Given information Start Marker

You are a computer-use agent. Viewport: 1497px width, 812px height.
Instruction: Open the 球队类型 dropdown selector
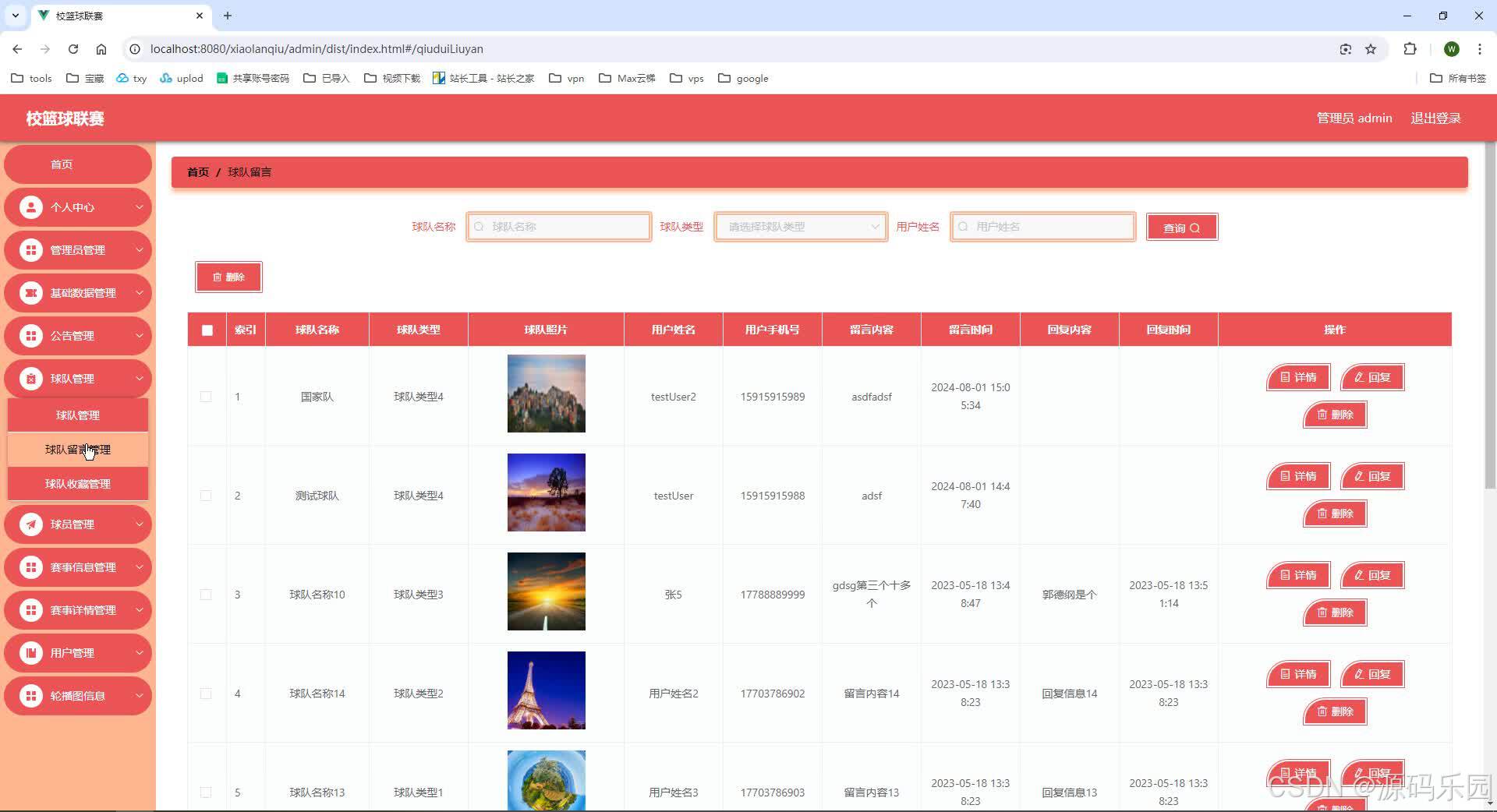point(800,227)
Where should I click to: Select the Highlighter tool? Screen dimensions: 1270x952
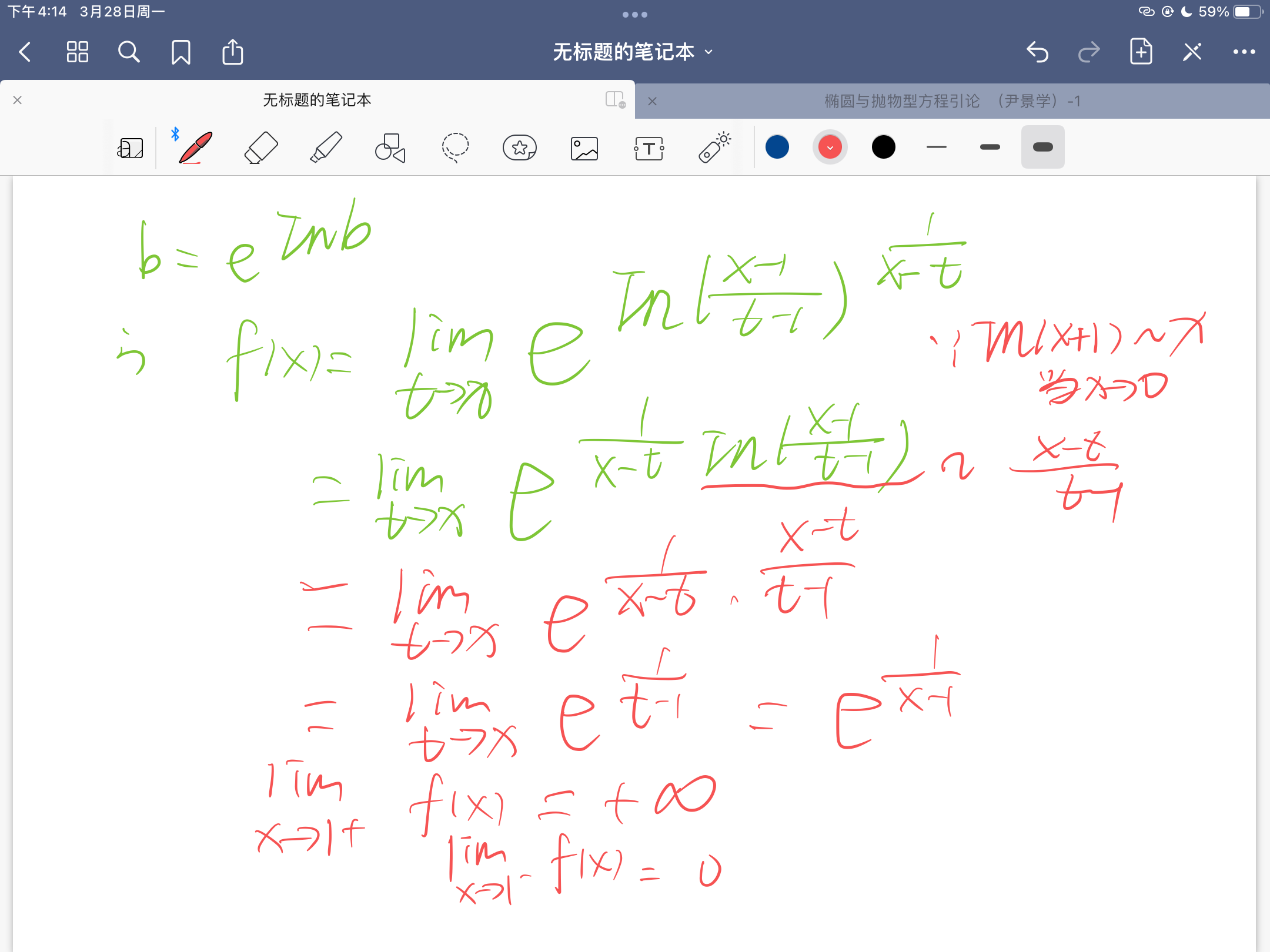pyautogui.click(x=326, y=148)
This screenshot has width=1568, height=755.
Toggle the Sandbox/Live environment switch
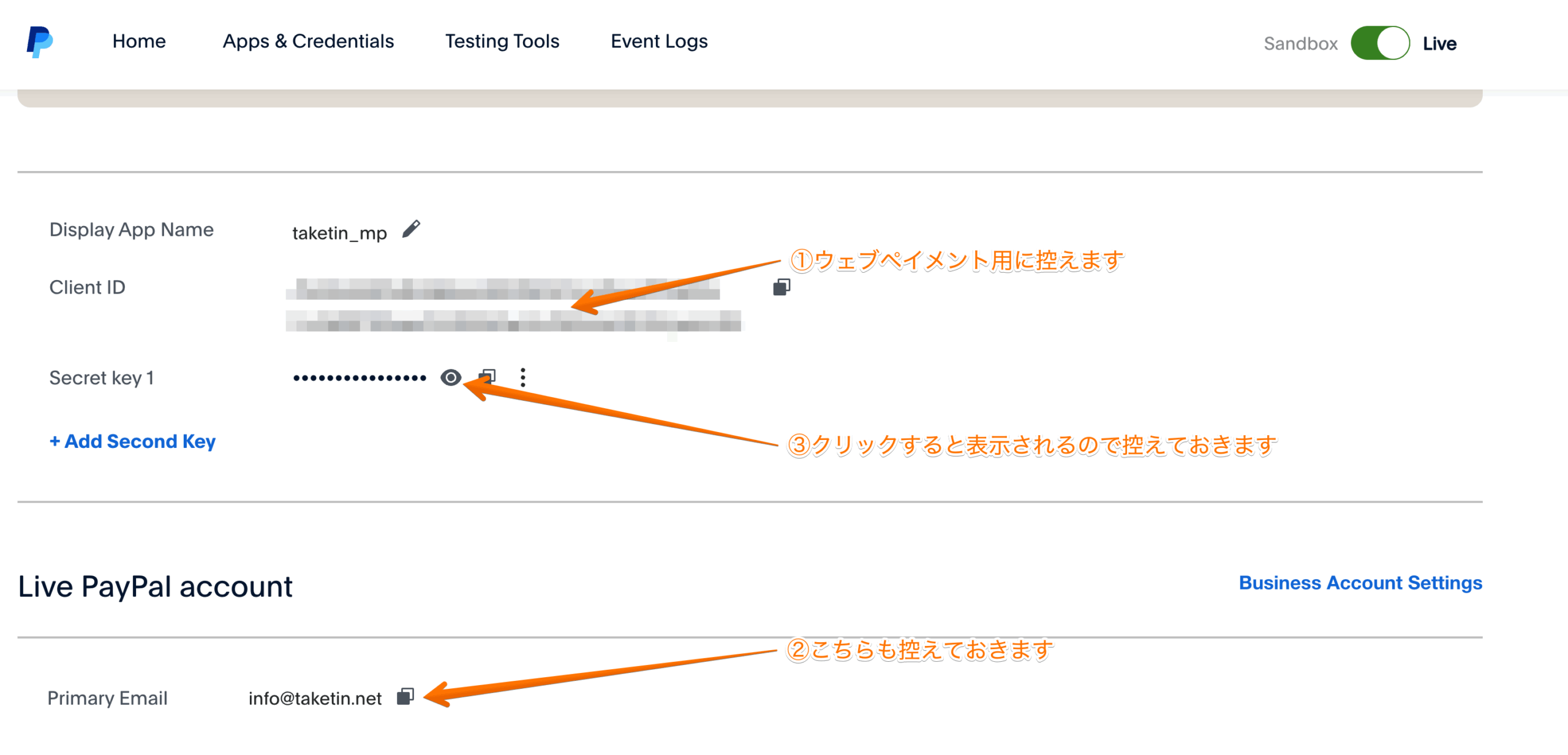1380,43
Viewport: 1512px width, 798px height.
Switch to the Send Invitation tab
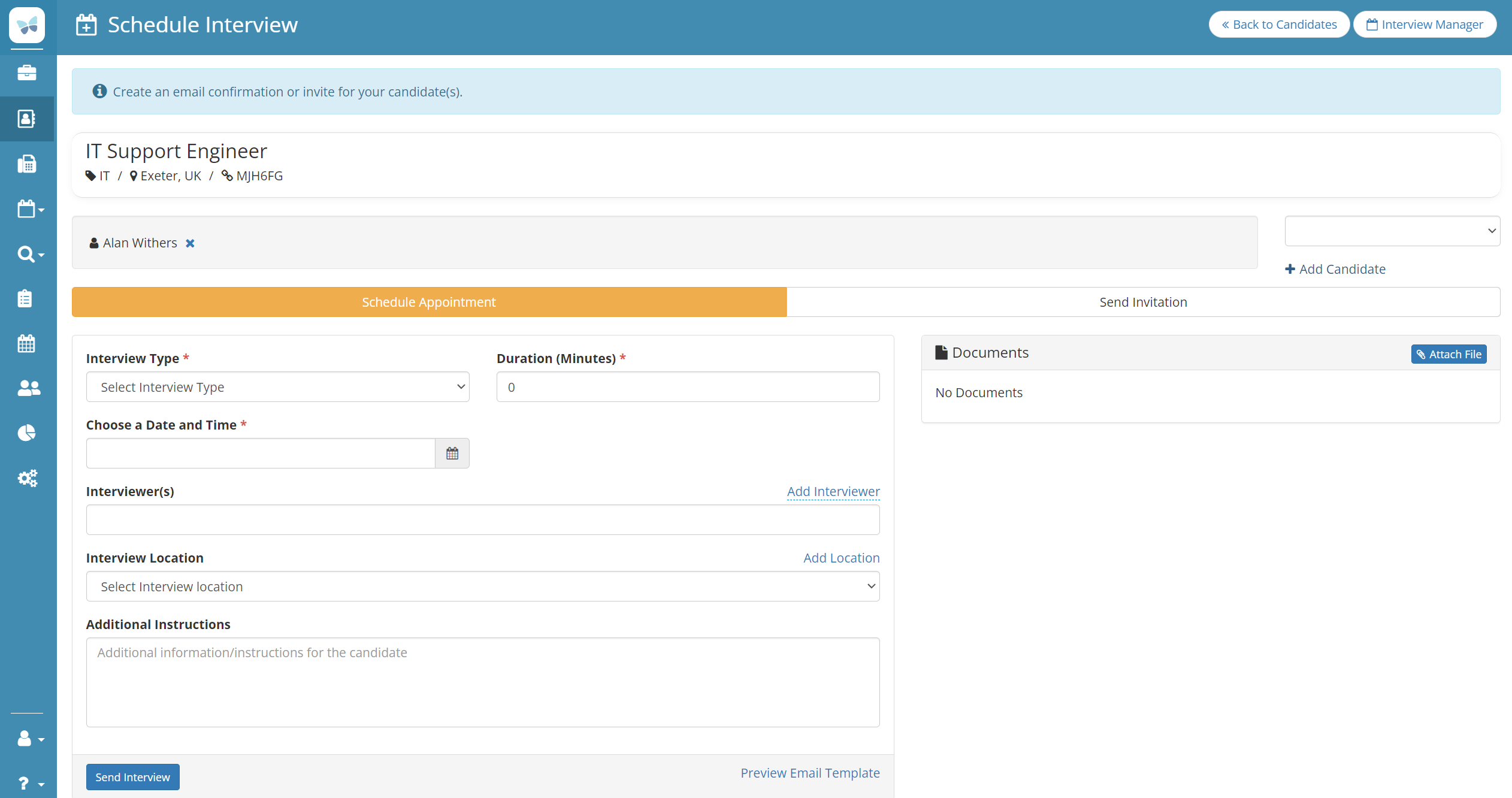click(x=1142, y=302)
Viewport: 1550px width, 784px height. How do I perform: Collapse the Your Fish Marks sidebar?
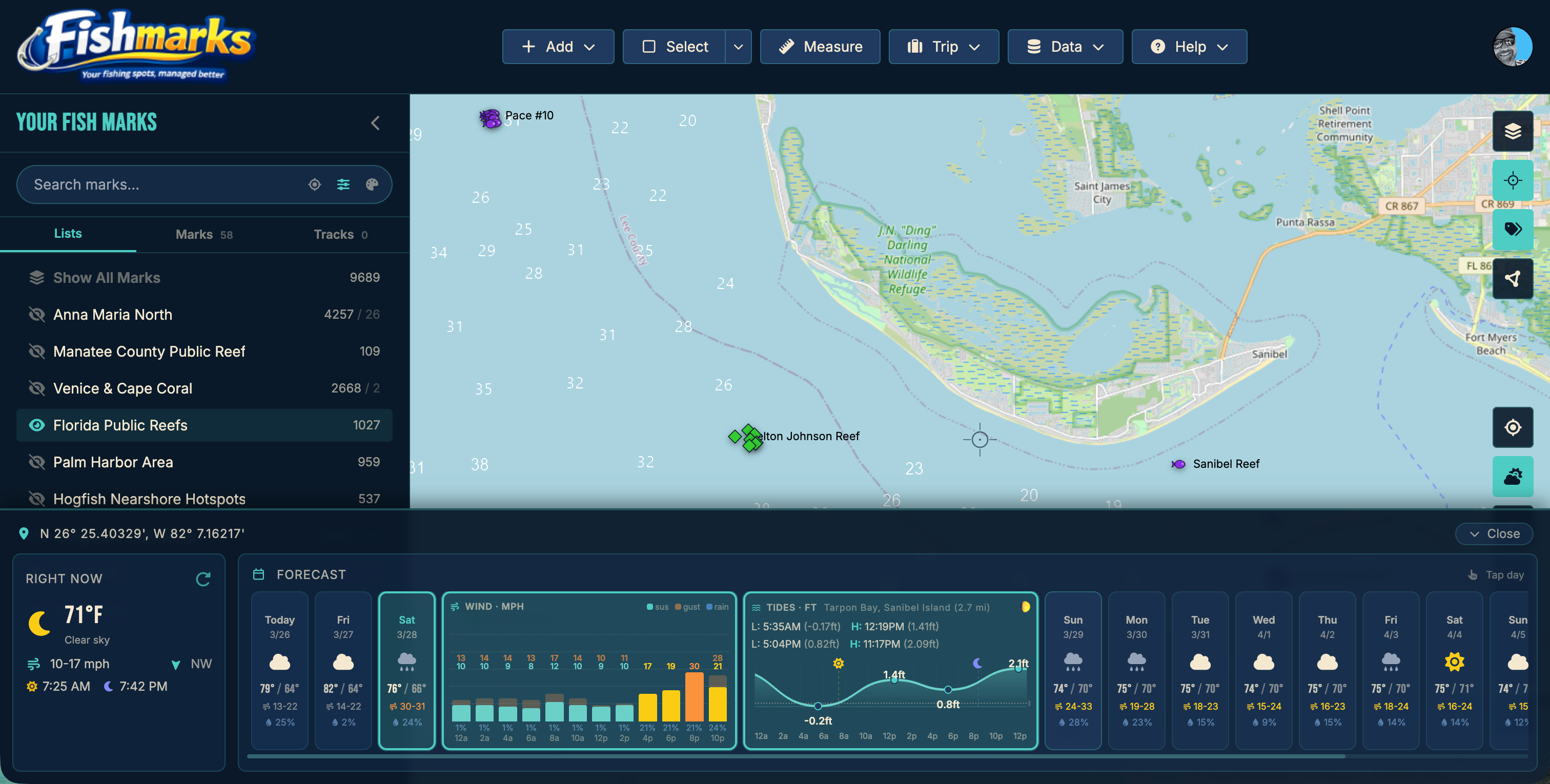coord(375,123)
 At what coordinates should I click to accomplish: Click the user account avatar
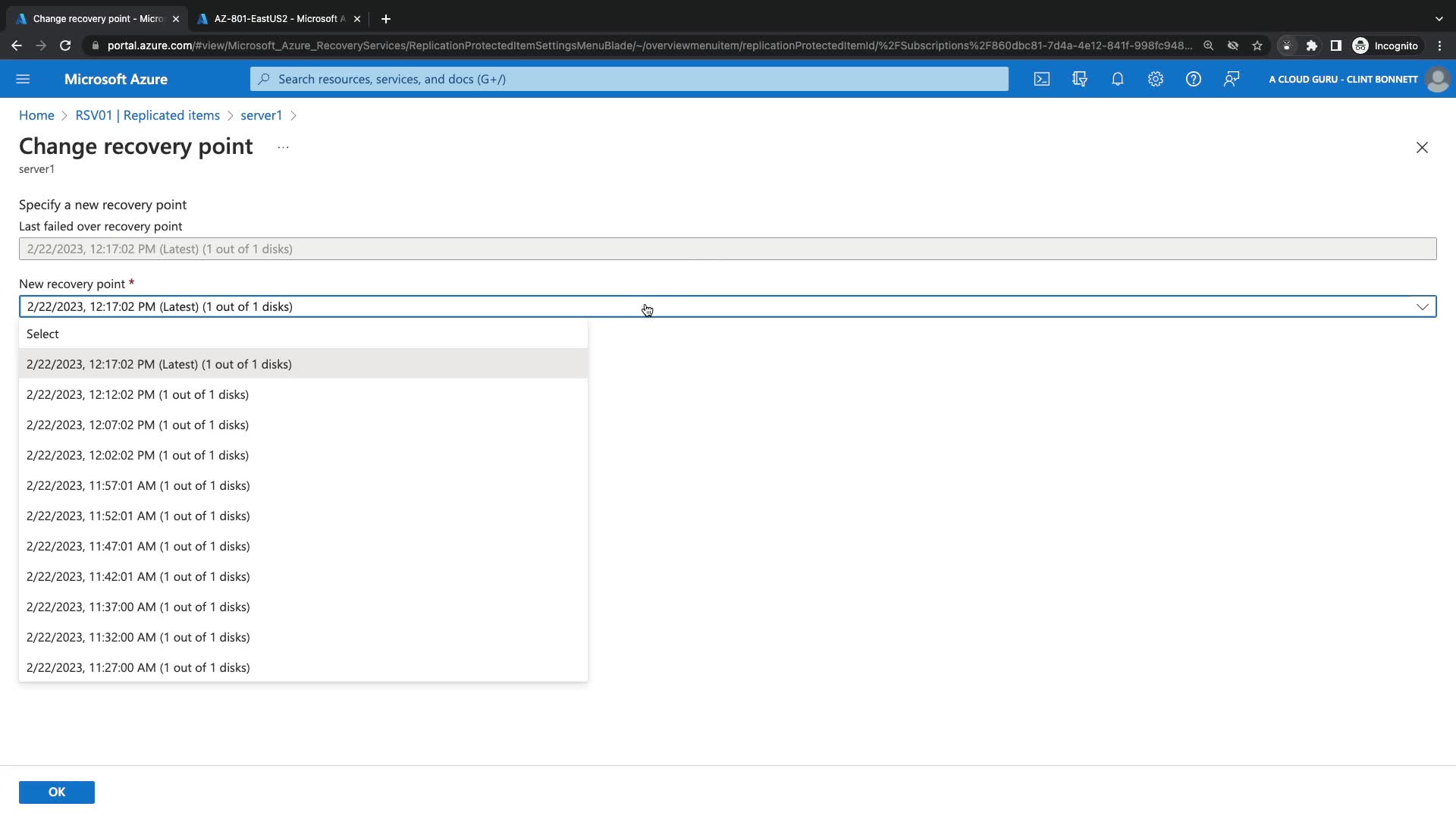[x=1437, y=79]
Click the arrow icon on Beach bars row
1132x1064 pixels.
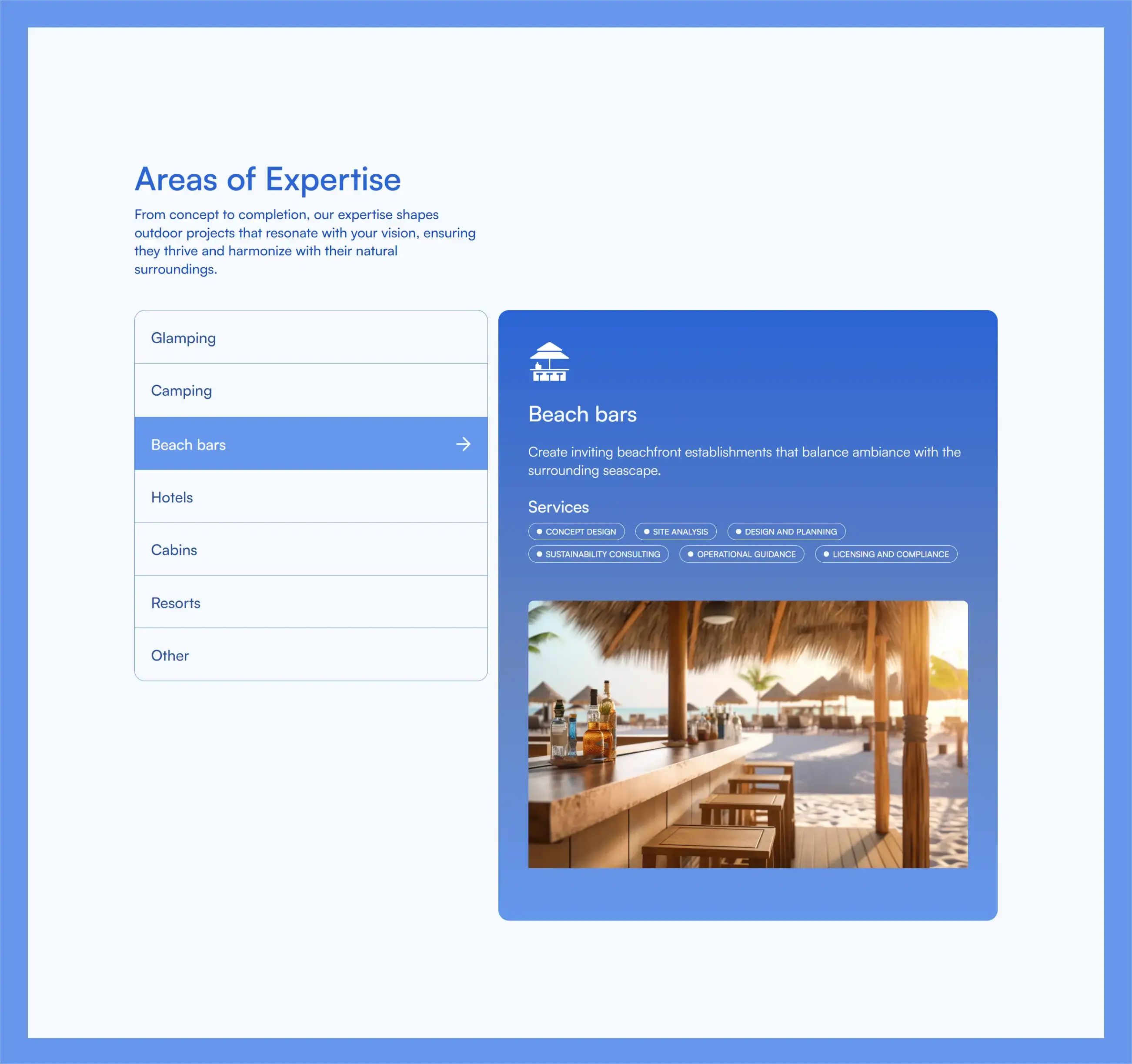click(x=464, y=444)
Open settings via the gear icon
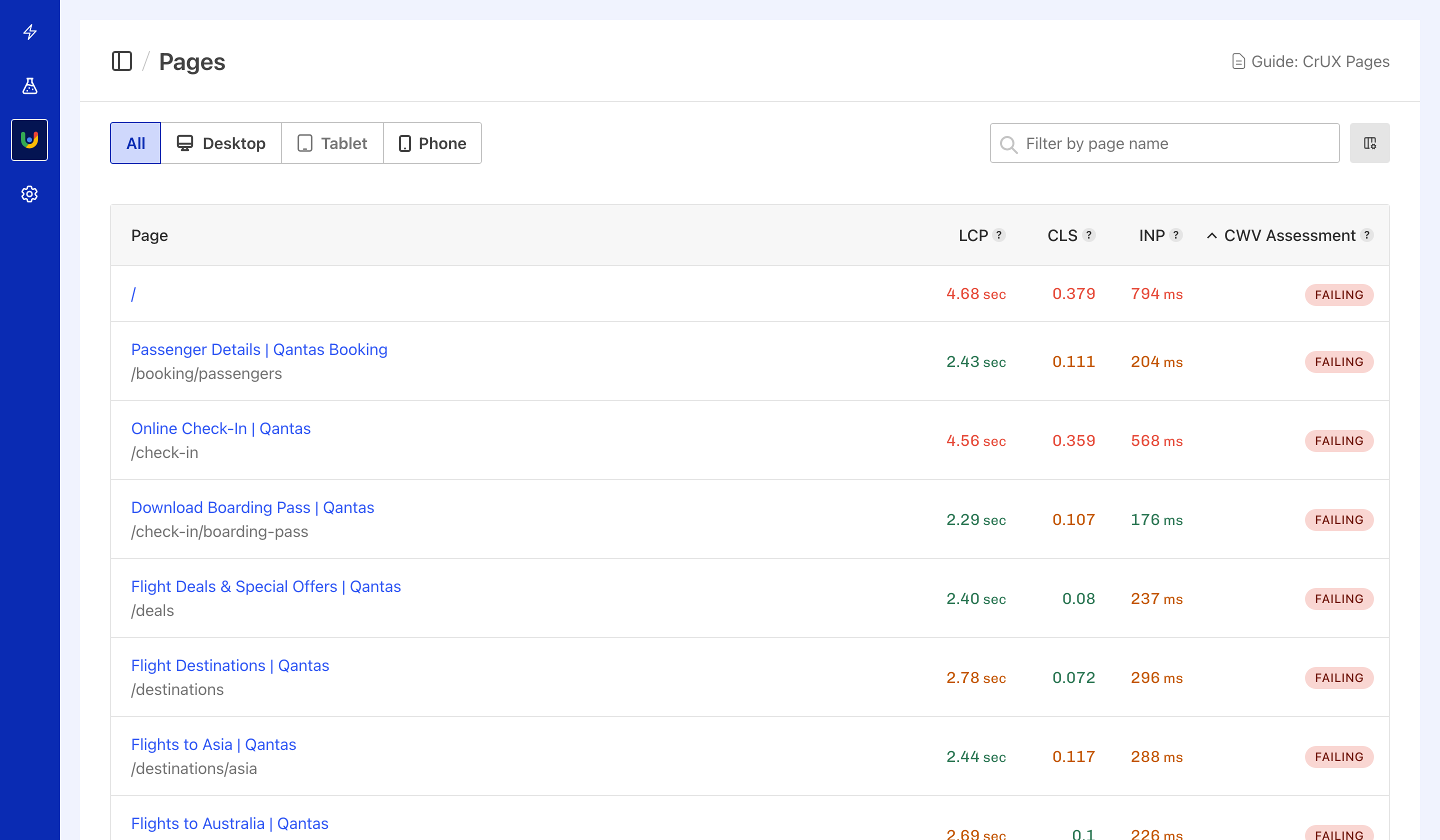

Given information End Marker

Task to complete: Search the data for "icon" and list every line in which it occurs.

Response area:
Click the arrow icon on Beach bars row
Open settings via the gear icon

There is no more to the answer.